Noctis moved forward. He stepped carefully over the first red line, planting his bare heel on a cracked stone. He pressed his spine flat against the freezing wall, scraping his skin to avoid the trigger zone of the second wire.

"Step exactly where I step," Noctis ordered without looking back.

Tyuna followed. She mirrored his movements with practiced, terrifying agility. She slid her boots perfectly into his footprints. They bypassed the final tripwire and stepped through a heavy stone archway into a circular chamber.

A high stone pedestal stood in the dead center of the room. A translucent glass sphere rested on top of it. The object hummed with a faint, rhythmic white light.

"There," Tyuna whispered. She dropped her hand from her eye. "But the pedestal is warded."

Noctis approached the pedestal. Thick, black ink of primordial text wrapped entirely around the cylindrical stone. The dialect was dense, layered with secondary and tertiary meanings designed to confuse thieves.

Aris's mind parsed the information in a fraction of a second.

"It requires a blood offering from a recognized lineage," Noctis read aloud. His voice bounced off the circular walls. "If you try to lift it, the pedestal detonates the sphere and collapses the ceiling."
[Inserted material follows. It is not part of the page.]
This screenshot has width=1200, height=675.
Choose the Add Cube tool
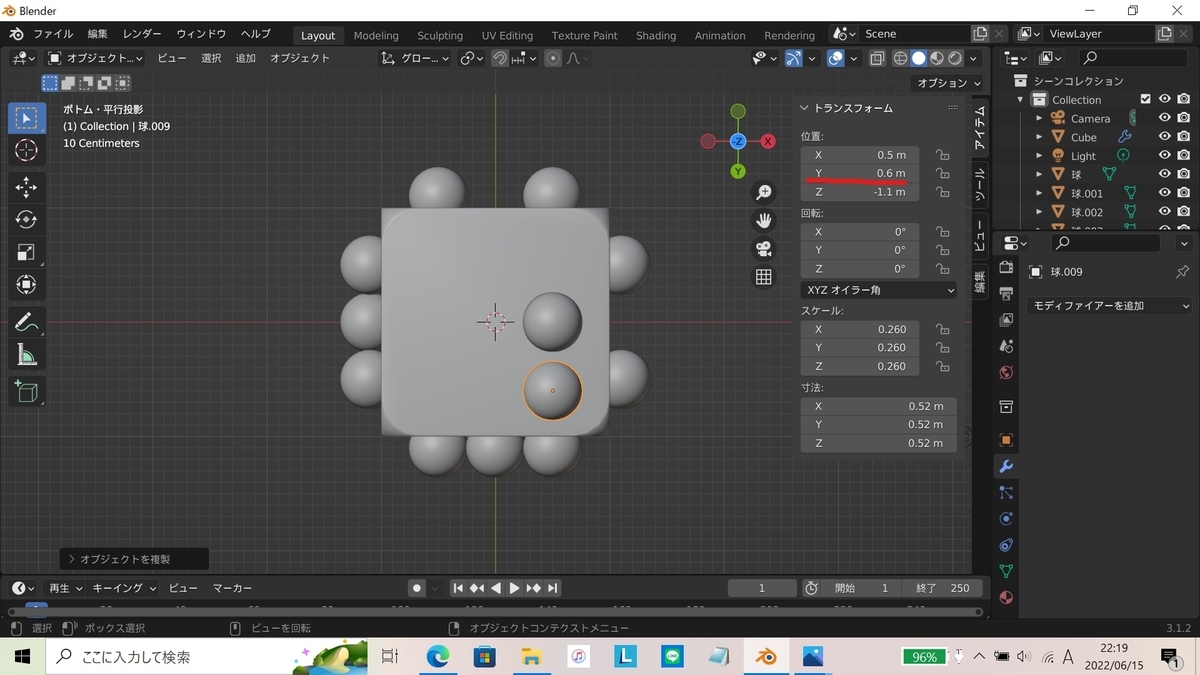point(27,391)
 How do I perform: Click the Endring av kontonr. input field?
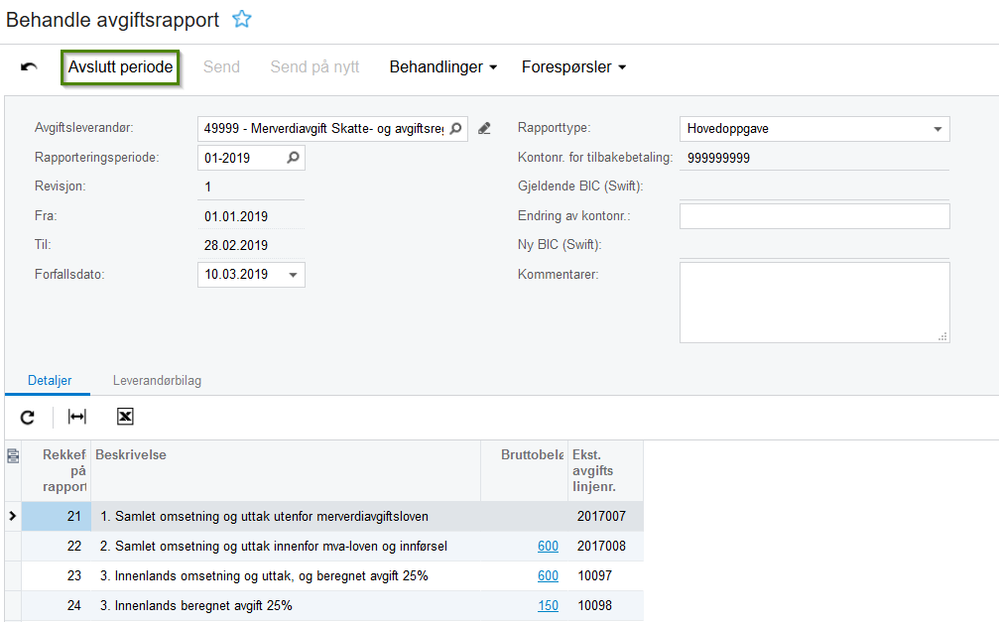click(x=814, y=216)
Tyuna cursed loudly. She kicked a loose rock across the room. "I don't have Primordial blood. We're totally blocked."

"I do."

Tyuna snapped her head toward him. She stared at him like he was a lunatic. "Are you insane? You're a noble bastard at best. The Inquisition wiped out every single ancient bloodline centuries ago. You bleed on that stone, we both die."

"Watch."

Noctis lifted his right hand. He bit down violently on his thumb. Copper flooded his tongue.

He pressed his bleeding thumb directly onto the central rune carved into the stone.
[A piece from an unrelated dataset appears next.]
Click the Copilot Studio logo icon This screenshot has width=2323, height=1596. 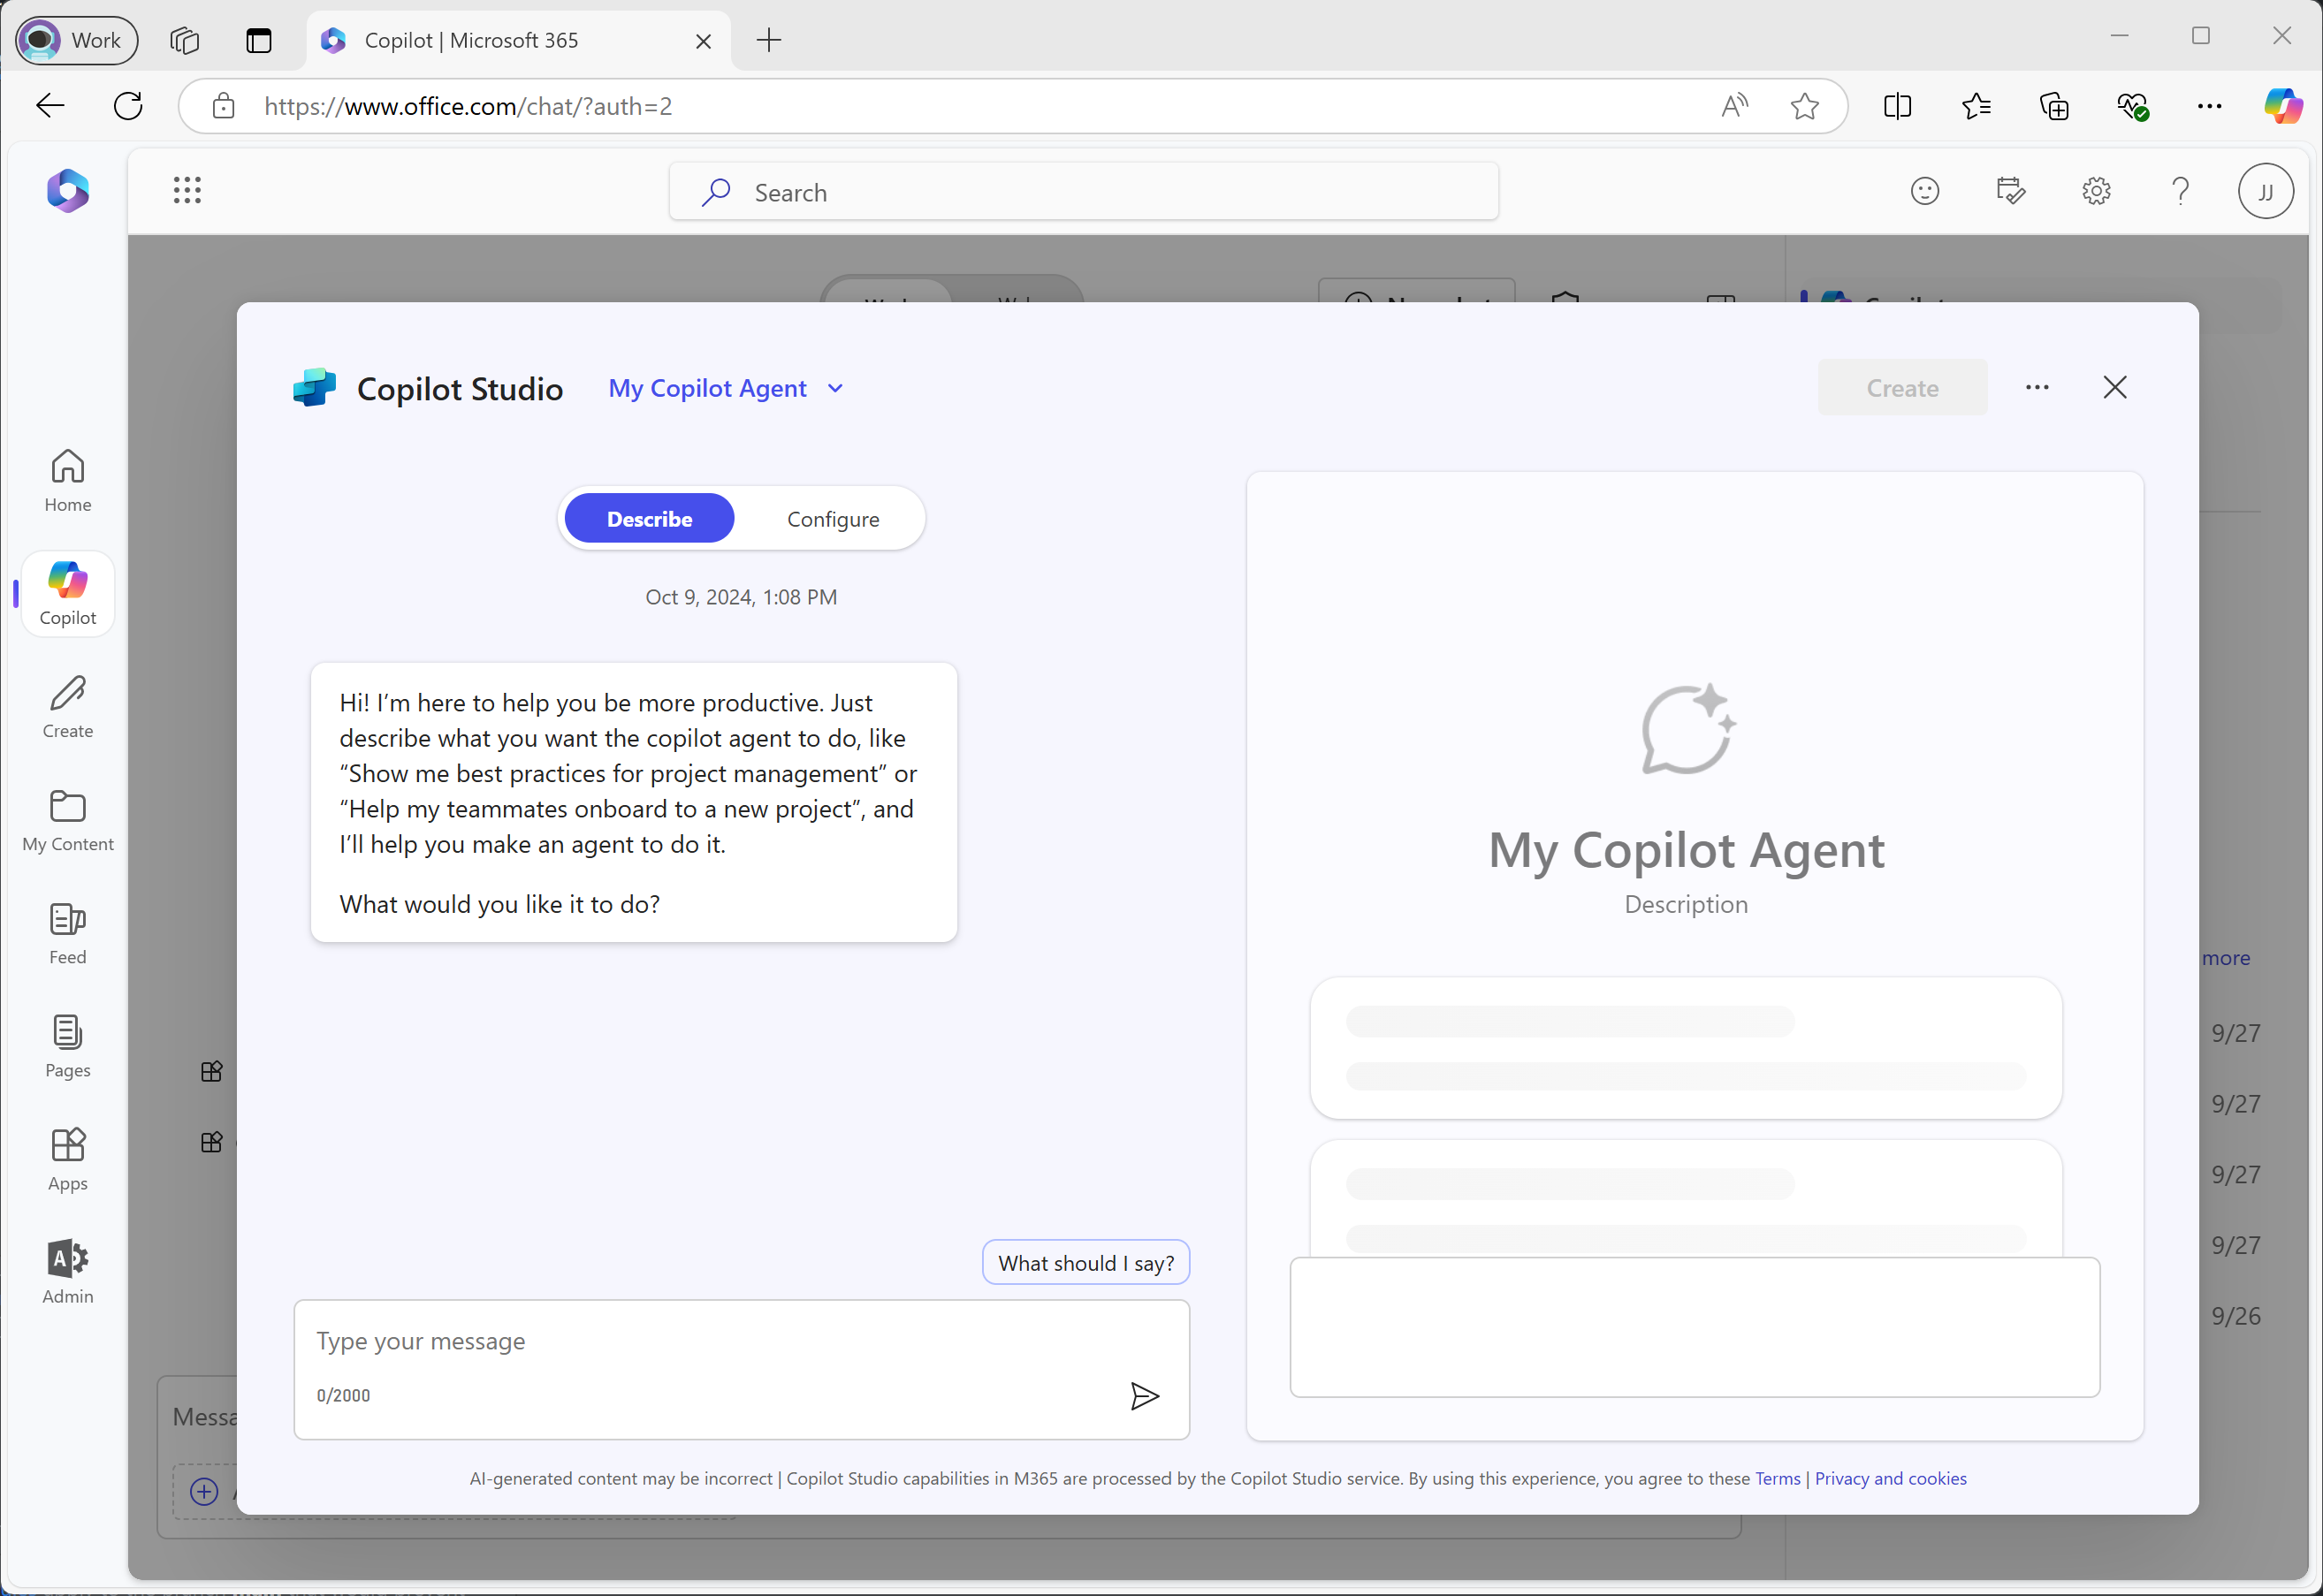[x=312, y=387]
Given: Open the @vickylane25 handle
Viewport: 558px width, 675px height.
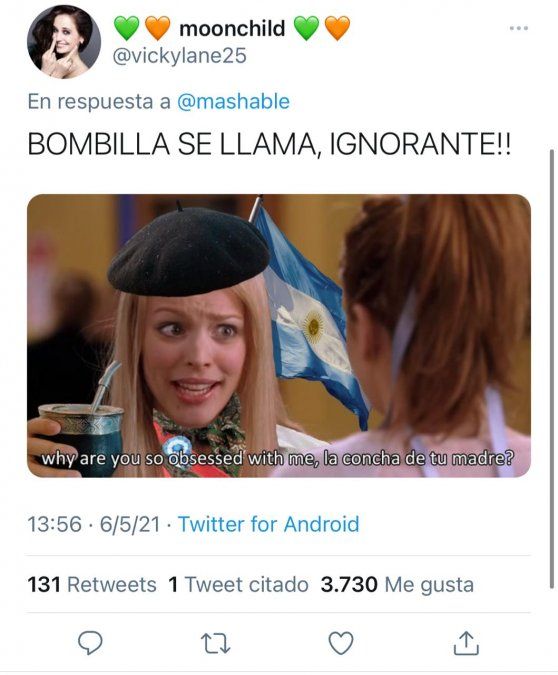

The pedestal hummed at a deafening pitch. The white light inside the glass sphere flashed blinding blue, then rapidly settled into a calm, steady glow. The black warding lines burned away into ash.

Noctis reached out and grabbed the sphere. It was ice cold. He tossed it casually to Tyuna.

She caught it, fumbling slightly against her chest under its heavy weight. She stared at the glass sphere, then looked up at Noctis. Genuine, unfiltered shock crossed her face.

"You're not just some noble brat," Tyuna said. She shoved the heavy sphere into a lead-lined pouch on her belt and secured the buckle. "Who the hell are you?"

"I'm the guy who's going to translate the rest of your ruins," Noctis answered flatly. He wiped the blood from his thumb onto his pants. "If you get me into Valyria unseen."

Tyuna grinned. It was a sharp, highly calculating expression.

"Deal. I know the smuggler routes operating through the outer warrens. The Inquisition never patrols the deepest sewer drains."

"Then let's move," Noctis said. He turned his back on the pedestal and walked toward the archway. "I have a family to break."